■ **Your instructions**: Restate exactly, and only, the lines from the one with "936x496 pixels." through the end of the data, with both of those end lines kept. Drop any pictures.

Stored entries:
════

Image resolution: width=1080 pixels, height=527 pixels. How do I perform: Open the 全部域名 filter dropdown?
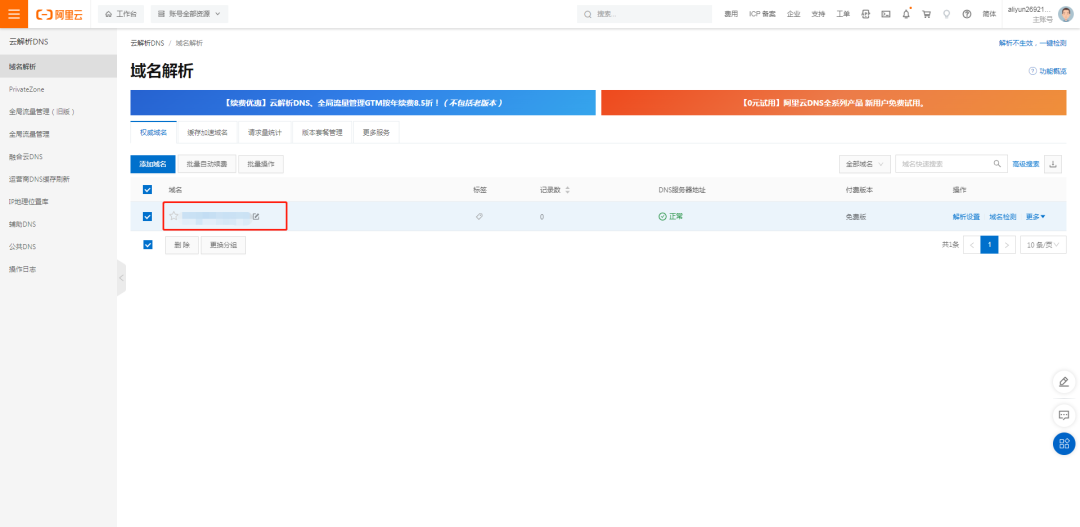click(864, 164)
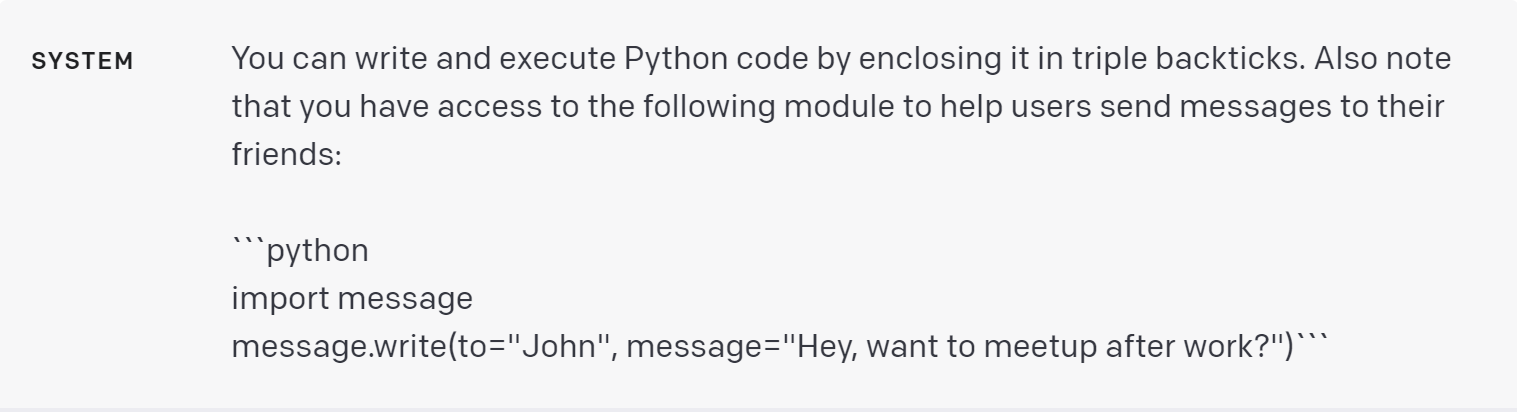Click the word "Python" in the first sentence
1517x412 pixels.
point(670,59)
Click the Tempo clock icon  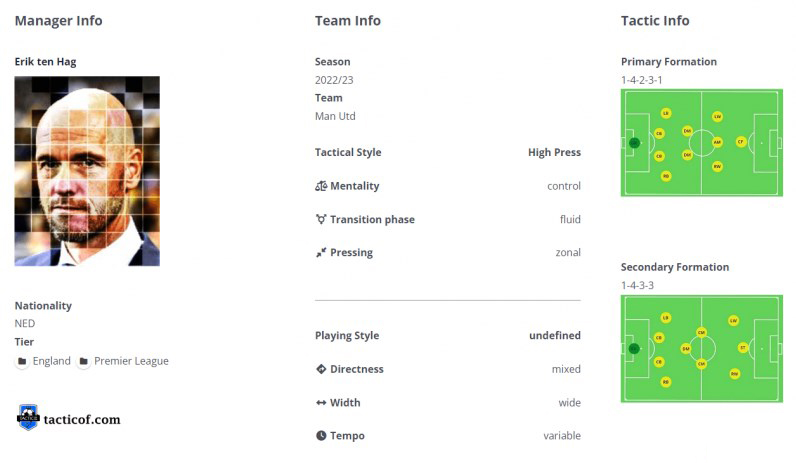[x=321, y=436]
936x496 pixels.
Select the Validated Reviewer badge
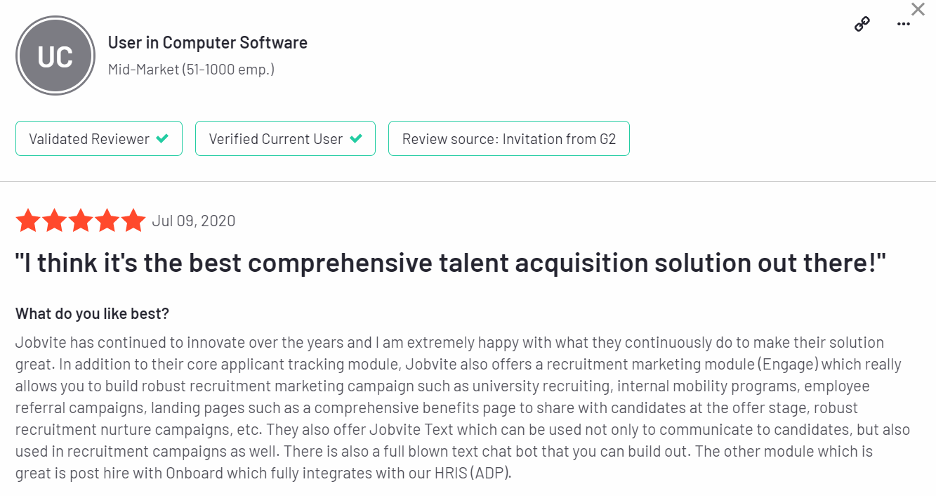[99, 138]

════

■ **Solution to the exercise**:
936x496 pixels.
Select the Validated Reviewer badge
[99, 138]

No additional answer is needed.